**Task description:** When a line in the records contains the string "минского", copy that line.

:::

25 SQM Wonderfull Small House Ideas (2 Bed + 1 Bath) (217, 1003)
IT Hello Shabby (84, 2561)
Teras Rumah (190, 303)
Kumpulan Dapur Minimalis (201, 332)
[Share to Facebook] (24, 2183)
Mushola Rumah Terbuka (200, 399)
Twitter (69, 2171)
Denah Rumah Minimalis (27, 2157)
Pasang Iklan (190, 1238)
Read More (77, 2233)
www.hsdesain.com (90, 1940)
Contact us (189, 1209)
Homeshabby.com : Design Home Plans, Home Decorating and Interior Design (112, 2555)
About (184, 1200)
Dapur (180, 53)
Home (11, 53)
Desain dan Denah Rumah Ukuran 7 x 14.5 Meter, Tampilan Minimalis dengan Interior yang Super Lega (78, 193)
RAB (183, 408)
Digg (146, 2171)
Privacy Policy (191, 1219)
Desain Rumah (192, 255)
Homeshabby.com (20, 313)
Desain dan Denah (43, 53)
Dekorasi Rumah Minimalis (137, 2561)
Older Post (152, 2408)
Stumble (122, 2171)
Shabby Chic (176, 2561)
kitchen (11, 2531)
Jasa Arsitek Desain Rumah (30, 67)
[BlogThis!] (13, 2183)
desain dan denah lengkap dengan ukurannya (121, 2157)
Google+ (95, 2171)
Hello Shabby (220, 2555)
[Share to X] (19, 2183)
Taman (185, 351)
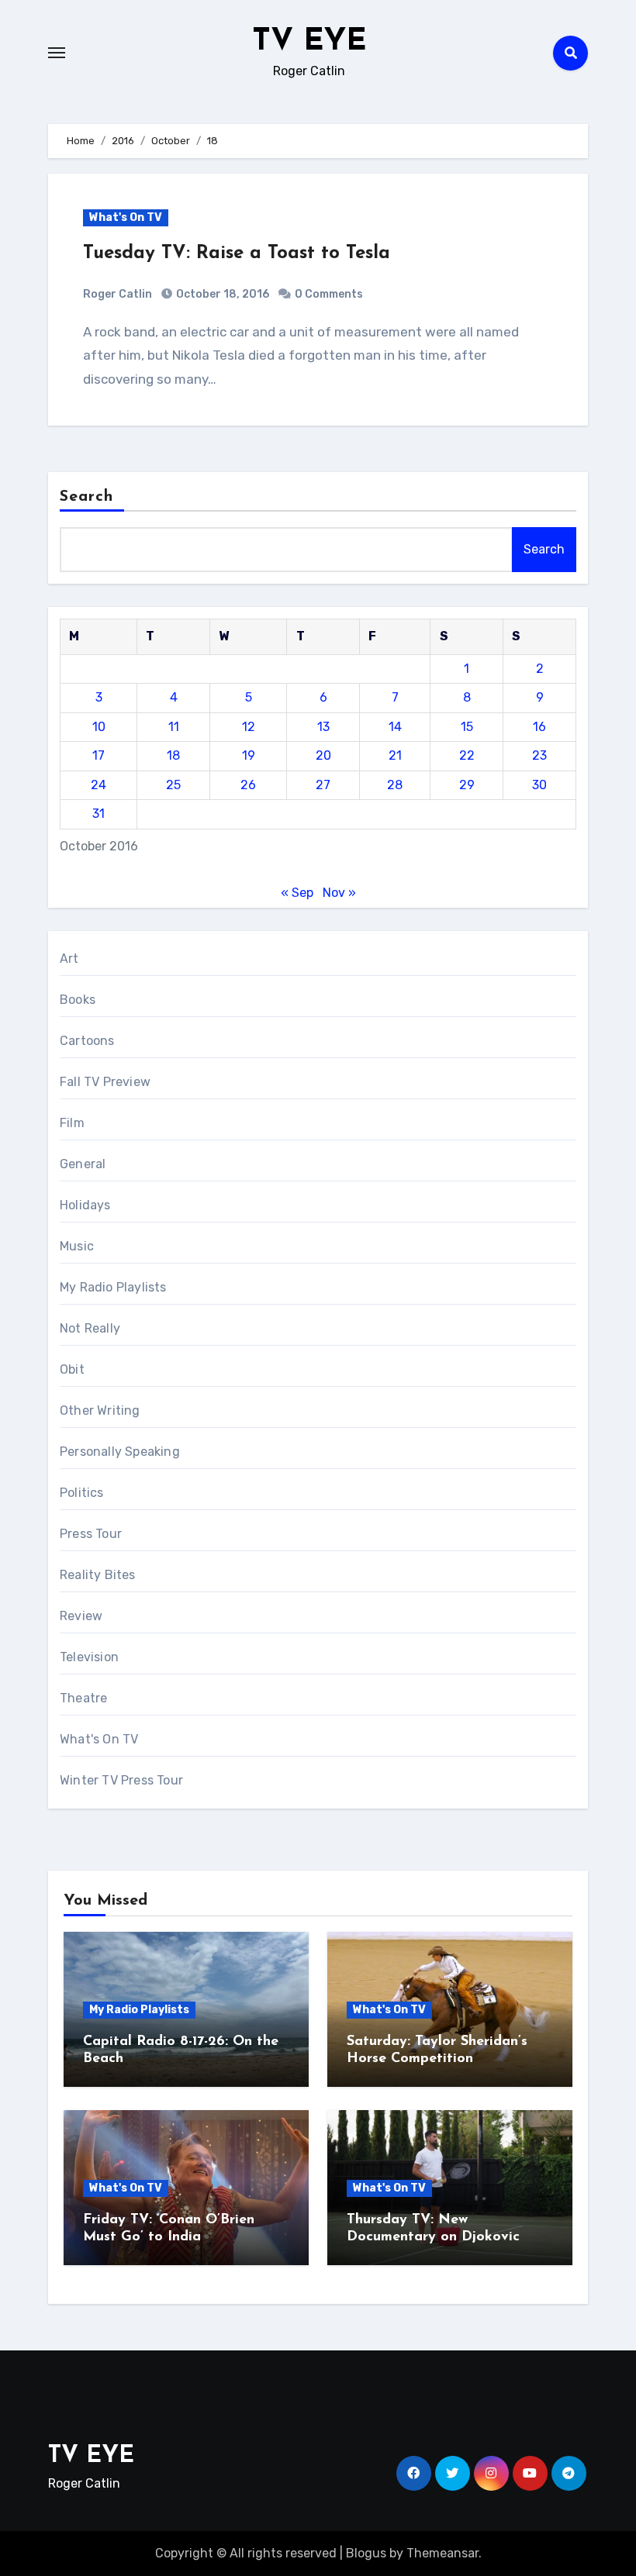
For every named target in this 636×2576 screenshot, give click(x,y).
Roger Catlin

:::

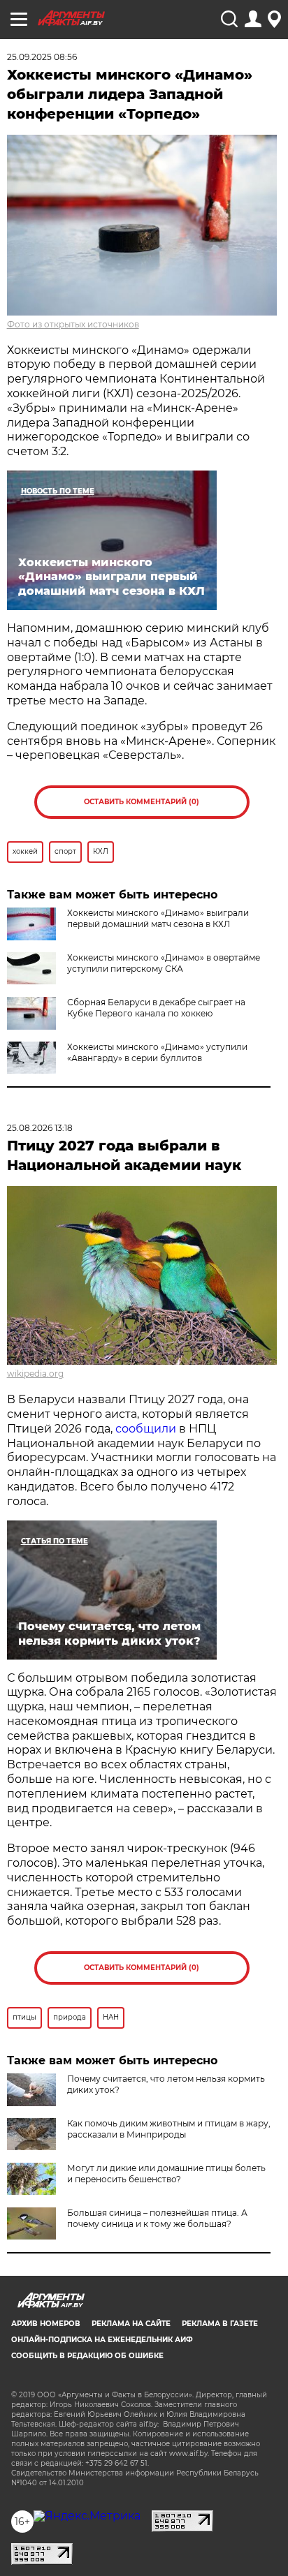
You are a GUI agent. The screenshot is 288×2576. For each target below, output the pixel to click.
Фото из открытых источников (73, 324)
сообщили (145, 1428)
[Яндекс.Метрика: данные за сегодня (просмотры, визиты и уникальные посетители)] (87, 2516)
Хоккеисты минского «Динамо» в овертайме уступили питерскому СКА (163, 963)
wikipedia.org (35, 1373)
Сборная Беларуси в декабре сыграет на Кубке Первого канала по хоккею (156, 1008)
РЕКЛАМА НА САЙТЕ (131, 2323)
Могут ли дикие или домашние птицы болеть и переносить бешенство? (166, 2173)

:::

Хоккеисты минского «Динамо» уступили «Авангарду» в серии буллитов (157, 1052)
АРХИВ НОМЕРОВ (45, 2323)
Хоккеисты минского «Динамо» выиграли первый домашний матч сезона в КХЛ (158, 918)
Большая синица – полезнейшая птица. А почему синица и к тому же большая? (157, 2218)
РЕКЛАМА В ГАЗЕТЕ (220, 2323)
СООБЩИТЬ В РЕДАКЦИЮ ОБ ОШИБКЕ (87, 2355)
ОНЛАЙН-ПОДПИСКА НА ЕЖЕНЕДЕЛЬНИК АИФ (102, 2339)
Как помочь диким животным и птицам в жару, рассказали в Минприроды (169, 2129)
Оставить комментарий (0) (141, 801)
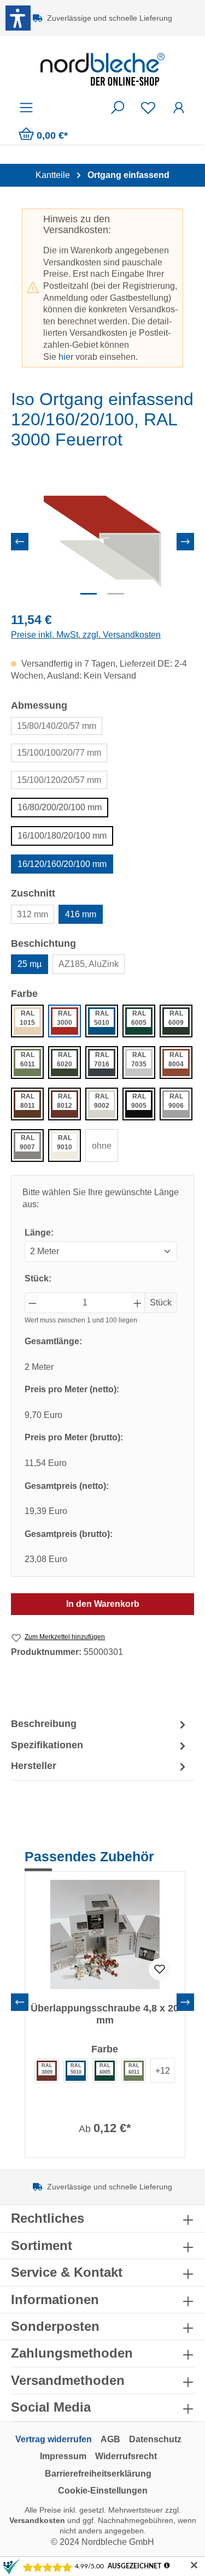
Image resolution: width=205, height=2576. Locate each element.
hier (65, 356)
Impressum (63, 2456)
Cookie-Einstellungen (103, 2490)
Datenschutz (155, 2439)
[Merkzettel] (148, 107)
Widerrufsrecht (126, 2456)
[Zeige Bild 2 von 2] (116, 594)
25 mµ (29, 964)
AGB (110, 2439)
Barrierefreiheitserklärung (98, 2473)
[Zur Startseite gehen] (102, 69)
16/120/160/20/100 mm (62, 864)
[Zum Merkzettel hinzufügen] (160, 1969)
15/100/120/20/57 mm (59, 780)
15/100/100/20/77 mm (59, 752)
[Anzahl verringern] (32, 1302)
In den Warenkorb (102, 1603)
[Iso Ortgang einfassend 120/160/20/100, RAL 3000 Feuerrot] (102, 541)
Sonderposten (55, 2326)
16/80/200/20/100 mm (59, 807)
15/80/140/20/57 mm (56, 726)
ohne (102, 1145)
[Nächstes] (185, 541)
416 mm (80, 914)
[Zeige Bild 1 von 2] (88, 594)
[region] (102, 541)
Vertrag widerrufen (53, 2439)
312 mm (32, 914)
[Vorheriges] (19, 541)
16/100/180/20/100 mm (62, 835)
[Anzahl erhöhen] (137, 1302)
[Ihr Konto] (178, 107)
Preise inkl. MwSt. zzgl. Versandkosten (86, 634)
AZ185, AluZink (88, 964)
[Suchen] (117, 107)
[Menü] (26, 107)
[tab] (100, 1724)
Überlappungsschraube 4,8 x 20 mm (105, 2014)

:::

**Your solution:**
Хоккеисты минского «Динамо» в овертайме уступили питерскому СКА (163, 963)
Хоккеисты минского «Динамо» уступили «Авангарду» в серии буллитов (157, 1052)
Хоккеисты минского «Динамо» выиграли первый домашний матч сезона в КХЛ (158, 918)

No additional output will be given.